With a prayer to Hashem on his lips, Mark went to confront his commanding officer.
"Sir," he said formally to Colonel Rayburn, "unless it is a matter of life or death, I will not be able to support you for the next twenty-five hours."
In the moment before Rayburn's reply, Mark braced himself. His statement was material enough for a court martial, if he colonel should choose to charge him for insubordination.
No officer can tell his commander, especially in a hazardous area of operations, that he will not be obeying any further commands for a period of time!
To his astonishment, Rayburn smiled at him warmly. "Captain, there is no problem too big for us to solve," he said reassuringly. "I understand how important your Sabbath is to you. If your replacement isn't, back on his feet on time, then the commanding general at headquarters is going to receive a very apologetic phone call from me. I'll explain that our airplanes are undergoing repairs, and that the maintenance crews predict that it will take about twenty-five hours to get them mission-ready again. In the meantime, all operations to support our mission will just have to be flown from the mainland." Rayburn smiled again. "I think that will take care of the problem, don't you?"
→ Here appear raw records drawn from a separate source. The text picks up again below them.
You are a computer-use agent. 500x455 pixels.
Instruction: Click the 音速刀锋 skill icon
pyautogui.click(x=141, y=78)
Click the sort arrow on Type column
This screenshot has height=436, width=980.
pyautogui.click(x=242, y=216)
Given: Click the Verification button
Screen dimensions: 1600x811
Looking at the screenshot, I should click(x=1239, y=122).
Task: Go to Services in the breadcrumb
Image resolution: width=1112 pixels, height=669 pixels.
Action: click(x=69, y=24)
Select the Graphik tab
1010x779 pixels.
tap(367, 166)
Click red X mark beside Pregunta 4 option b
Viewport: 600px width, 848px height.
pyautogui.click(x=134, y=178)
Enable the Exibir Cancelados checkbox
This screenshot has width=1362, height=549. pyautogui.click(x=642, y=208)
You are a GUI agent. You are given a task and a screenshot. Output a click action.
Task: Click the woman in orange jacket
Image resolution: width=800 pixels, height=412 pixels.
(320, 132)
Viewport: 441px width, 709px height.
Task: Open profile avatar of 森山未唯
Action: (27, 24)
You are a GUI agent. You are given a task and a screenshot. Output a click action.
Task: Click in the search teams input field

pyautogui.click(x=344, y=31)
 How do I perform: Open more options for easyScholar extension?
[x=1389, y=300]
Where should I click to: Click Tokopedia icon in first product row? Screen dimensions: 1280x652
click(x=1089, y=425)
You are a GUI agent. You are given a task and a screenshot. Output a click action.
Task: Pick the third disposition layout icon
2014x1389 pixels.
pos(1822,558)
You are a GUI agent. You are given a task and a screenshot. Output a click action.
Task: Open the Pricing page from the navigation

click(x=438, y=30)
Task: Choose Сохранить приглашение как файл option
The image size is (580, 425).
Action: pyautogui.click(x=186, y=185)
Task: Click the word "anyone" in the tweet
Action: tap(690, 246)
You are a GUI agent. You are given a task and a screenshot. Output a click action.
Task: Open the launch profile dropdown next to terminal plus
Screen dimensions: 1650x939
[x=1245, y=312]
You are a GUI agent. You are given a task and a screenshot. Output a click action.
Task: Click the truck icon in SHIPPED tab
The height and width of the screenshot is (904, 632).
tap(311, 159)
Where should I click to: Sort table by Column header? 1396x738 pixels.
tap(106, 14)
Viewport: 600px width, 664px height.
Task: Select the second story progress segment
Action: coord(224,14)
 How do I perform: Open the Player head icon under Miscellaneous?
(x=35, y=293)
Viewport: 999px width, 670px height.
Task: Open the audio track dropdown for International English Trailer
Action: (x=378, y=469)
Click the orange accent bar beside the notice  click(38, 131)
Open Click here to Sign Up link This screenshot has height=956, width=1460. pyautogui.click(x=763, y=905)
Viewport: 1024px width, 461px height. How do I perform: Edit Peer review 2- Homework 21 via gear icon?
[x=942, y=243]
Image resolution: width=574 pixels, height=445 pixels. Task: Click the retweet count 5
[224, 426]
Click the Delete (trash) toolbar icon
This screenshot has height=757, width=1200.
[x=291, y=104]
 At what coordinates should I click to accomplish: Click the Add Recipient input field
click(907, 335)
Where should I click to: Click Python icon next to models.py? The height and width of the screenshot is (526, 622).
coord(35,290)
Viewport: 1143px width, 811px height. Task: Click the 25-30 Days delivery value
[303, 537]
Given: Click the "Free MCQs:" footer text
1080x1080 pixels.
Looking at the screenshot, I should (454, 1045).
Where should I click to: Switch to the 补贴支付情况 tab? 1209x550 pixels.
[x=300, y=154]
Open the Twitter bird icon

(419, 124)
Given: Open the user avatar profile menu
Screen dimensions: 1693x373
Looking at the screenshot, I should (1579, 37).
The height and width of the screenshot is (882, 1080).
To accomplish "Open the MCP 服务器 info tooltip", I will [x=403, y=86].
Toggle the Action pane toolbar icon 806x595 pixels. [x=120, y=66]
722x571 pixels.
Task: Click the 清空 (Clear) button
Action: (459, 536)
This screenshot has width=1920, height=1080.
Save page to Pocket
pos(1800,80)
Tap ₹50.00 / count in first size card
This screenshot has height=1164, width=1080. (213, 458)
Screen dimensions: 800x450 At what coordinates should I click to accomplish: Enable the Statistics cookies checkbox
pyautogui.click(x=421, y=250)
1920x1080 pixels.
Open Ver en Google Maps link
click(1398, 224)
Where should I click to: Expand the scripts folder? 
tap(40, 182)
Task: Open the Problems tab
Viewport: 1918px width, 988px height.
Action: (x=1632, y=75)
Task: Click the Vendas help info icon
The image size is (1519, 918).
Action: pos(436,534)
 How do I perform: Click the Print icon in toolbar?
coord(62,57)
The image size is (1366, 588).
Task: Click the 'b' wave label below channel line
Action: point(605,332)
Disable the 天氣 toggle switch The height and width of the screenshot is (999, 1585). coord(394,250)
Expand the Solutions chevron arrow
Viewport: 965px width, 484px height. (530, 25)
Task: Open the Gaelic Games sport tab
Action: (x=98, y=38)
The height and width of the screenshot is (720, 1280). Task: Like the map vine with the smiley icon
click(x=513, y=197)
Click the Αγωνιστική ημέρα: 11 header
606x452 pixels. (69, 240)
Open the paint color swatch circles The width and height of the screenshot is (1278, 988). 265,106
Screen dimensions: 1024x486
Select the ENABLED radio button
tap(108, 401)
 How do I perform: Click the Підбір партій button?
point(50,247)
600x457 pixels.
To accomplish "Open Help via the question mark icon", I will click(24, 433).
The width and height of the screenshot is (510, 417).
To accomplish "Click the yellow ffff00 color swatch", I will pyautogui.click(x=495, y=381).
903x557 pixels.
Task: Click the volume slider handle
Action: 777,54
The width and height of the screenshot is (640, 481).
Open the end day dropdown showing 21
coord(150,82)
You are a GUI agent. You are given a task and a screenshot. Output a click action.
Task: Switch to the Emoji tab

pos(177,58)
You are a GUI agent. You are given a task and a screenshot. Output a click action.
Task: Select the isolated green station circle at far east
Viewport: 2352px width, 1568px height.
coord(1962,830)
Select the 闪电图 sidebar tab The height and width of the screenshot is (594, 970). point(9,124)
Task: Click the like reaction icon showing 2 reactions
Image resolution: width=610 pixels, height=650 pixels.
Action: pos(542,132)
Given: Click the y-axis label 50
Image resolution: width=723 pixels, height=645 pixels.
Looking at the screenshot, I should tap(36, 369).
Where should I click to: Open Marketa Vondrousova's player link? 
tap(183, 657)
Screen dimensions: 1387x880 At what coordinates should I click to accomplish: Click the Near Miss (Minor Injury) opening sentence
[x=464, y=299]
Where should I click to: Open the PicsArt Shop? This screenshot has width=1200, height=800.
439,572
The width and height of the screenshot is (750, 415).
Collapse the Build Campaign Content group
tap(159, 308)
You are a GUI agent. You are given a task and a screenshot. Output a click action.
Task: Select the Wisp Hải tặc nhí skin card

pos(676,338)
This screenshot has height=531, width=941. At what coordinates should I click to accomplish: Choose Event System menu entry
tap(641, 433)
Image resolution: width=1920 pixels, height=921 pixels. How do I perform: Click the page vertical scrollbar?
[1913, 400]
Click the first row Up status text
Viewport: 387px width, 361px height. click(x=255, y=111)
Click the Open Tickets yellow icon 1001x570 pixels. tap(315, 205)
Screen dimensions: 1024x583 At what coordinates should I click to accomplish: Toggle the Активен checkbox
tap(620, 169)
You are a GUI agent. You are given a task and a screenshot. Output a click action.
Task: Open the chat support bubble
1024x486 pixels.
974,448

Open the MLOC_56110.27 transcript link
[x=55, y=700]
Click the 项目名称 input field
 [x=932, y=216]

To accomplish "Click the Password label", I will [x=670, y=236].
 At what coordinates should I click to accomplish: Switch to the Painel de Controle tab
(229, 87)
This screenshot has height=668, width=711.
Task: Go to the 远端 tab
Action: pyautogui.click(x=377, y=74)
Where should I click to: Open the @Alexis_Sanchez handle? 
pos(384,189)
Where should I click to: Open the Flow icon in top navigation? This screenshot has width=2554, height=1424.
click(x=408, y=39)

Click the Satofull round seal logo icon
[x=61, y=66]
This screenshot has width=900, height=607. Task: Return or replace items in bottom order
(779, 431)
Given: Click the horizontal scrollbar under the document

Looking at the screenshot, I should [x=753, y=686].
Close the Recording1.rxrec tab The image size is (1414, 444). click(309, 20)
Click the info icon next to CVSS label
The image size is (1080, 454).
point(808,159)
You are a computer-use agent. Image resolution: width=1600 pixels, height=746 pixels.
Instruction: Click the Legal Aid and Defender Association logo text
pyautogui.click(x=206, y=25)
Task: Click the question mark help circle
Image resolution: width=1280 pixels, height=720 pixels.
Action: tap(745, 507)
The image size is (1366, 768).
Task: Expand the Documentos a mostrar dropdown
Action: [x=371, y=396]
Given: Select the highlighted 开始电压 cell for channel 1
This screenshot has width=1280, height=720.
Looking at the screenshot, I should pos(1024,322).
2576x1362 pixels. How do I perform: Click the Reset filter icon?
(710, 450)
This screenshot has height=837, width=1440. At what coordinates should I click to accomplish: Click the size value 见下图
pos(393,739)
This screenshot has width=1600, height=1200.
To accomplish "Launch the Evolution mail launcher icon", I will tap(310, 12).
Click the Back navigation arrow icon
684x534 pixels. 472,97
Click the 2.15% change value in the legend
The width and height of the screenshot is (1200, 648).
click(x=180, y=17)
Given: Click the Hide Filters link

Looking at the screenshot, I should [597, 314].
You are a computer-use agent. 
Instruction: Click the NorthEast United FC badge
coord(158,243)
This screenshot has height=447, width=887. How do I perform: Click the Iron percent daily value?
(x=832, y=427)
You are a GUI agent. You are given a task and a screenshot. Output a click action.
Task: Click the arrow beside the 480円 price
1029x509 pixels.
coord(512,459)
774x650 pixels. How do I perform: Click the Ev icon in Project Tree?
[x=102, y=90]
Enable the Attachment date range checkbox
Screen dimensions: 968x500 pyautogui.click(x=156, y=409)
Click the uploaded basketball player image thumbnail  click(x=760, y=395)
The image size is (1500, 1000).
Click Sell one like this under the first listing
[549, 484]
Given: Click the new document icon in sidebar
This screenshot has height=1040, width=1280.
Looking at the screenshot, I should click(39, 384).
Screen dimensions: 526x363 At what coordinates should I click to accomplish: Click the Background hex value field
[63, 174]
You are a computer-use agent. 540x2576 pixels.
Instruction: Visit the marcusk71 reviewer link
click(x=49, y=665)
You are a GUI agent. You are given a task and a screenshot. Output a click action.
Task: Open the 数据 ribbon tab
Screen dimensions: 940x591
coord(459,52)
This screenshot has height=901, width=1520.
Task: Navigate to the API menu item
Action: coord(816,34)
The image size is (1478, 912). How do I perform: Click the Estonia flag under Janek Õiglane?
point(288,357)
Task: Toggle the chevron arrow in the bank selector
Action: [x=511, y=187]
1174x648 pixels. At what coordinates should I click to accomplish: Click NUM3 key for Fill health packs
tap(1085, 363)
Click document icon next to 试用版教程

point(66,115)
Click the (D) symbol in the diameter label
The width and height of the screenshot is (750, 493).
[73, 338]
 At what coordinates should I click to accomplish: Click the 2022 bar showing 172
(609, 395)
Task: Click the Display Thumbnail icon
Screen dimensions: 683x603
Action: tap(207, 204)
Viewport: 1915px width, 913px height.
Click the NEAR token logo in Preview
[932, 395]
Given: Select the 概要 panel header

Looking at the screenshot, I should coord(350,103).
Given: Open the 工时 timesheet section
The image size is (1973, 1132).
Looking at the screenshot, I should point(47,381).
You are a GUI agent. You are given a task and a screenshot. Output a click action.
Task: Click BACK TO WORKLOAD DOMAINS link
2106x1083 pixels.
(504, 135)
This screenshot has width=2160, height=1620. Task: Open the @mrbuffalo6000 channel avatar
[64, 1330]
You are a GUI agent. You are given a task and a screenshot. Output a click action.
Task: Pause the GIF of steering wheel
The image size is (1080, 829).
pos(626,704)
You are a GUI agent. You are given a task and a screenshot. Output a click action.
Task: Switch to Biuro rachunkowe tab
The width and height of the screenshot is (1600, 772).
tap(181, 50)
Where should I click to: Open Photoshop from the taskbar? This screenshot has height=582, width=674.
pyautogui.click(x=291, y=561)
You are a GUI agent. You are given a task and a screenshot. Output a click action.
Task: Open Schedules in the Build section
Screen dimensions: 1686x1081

Mark could only stand there in shock at this open miracle that would allow him to observe Shabbos properly.
Mark was part of a crew that reached the Kuwaiti theater of operations long before the general population of the U.S. had even heard of the little country. Their plane landed in a remote desert area and the crew was directed to change into civilian clothing before disembarking in order to avoid alarming the local populace. Mark could not help but feel uneasy as he and his fellow officers were directed to a diplomatic compound, surrounded by Arabs on all sides.
At the compound, each man was handed a questionnaire to fill out. Mark skimmed through the list of questions and came to an abrupt halt at one particular query:
"What is your religion?"
Mark did not know what to do. He was the only Jewish person in the crew. True, he and his fellow officers had come help the people of the Persian Gulf region; but as a Jew, he knew that they might very well cut his throat! Even before embarking on this particular mission, he had asked for advice; he'd been told that as long as he did not make any overt reference to his religion, there would be no difficulty. Now, however, was being explicitly asked to name his religion. What should he do?
Hesitantly, he shared his concerns with the other members crew. The men discussed the matter briefly among themselves, then turned back to Mark.
"We think we have the answer." they said. "If none of us answer the question, they'll have no cause for suspicion on Mark. We'll all just leave that particular question blank." Mark was greatly relieved. He knew that he had managed to gain the respect of the crew, and that was why they came through for him when he needed them.
During his last two years of duty, Mark and his family stationed at the McGuire Air Force Base in New Jersey, spending one Shabbos in nearby Lakewood, they decided that they had found the perfect place to make their permanent home.
Today, Captain Mark Seigel is a part of the Lakewood community. He is an activist on behalf of a great Torah institution. To the seeming excitement and glamour of his Air Force he says with all sincerity that there is no greater thing he could have done all his life than contribute to the dissemination of Torah.